Why Does My Calculation for Electron Diffraction Not Match the Expected Result?

[kraphysics]

Homework Statement

Electrons are accelerated to an energy of 2.40 keV and then passed through a thin graphite film. The distance between the carbon atoms is 1.42 * 10^-10 m.

Homework Equations

b) Describe the diffraction pattern on a screen 5.00 cm from the graphite film. We're looking for x.

The Attempt at a Solution

Well first I found the wavelength. I'm sure I got this part right.
E = 1/2mv^2
then using v, I found lambda in mv = h/lambda
Now to solve the above question for x, I used ,
lambda = xd/nl
but I get a slightly different result from the supposed answer. The answer is 8.84 * 10^-3m yet I keep getting 8.83 * 10^-3 m. I kept all the digits and I keep getting this.

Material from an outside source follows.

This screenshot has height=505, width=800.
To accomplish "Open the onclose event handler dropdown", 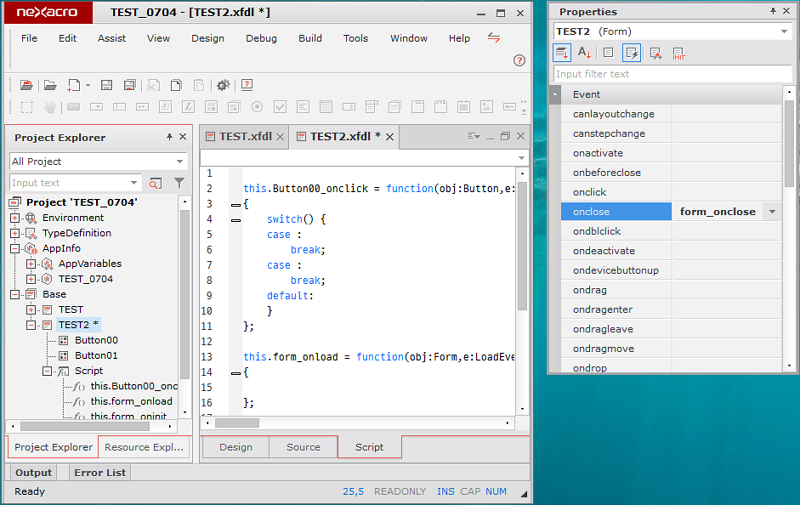I will [x=771, y=212].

Can anyone help?
Does the angle matter?

 

[Phrak]

I don't know why the third digit is a concern, but what rest mass do you use for the electron and to how many significant figures?

You might try to the use the relativistic momentum, and it might give a different numeral in the third significant figure after round-off.

 

[kraphysics]

I don't know why the third digit is a concern, but what rest mass do you use for the electron?

You might try the use the relativistic momentum, and it might give a different numeral in the third significant figure.

I'm in high school and we haven;t studied relativity yet. This is supposed to be solved simply. I use 9.11 * 10^-31kg as my rest mass. The thing is that I remember the teacher saying something about using tan angle instead of sin or something like that. I don't really understand it.

 

[Phrak]

I don't know why the tangent comes up, but you could try the following.

\theta = sin(\lambda/d)

x/l = arctan(\theta)

If this doesn't work change sin to tan and arctan to arcsin to get the proscribed result.

 

[Phrak]

OK, now I see where the tangent operator comes from, and your teacher is not so nuts in this particular case. If using the two equations above doesn't do it, there are two more higher order corrections you can use.

 

[kraphysics]

I don't know why the tangent comes up, but you could try the following.

\theta = sin(\lambda/d)

x/l = arctan(\theta)

If this doesn't work change sin to tan and arctan to arcsin to get the proscribed result.

Well I tried this another way.
sin theta = lambda /d
theta = 10.18

then tan 10.18 = x/l
tan 10.18 * 0.05 m = x
I get an answer that's even more off. I get 8.98 * 10^-3 m. What am I doing wrong?

 

[kraphysics]

Oh wait! I just got the right answer. But I don't know why it works:
tan theta = lambda/d
tan theta = 0.1767605634
tan theta = x/l
0.1767605634 * 0.05m = x
x = 8.84 * 10^-3 m

I don't get how tan equals both lambda/d and x/l. Can somebody explain?

 

[Phrak]

How do you know it's the right answer?

You seem to have manage to utilize your calculator's round off error for trigonometric functions to obtain the desired result.

Shall we call your activity science, or numerology and deference to authority? How do you know which answer is really correct to three figures? Maybe you were right the first time. Maybe both are wrong to 3 figures.

 

[kraphysics]

How do you know it's the right answer?

You seem to have manage to utilize your calculator's round off error for trigonometric functions to obtain the desired result.

Shall we call your activity science, or numerology and deference to authority? How do you know which answer is really correct to three figures? Maybe you were right the first time. Maybe both are wrong to 3 figures.

No. I did not do that. Well it's a practice problem and my teacher gave us the answers to the problems. I did not round off anything in my calculator. Maybe if you try the calculations on your calculator, you will see too.
My question still remains. Why does what I did work?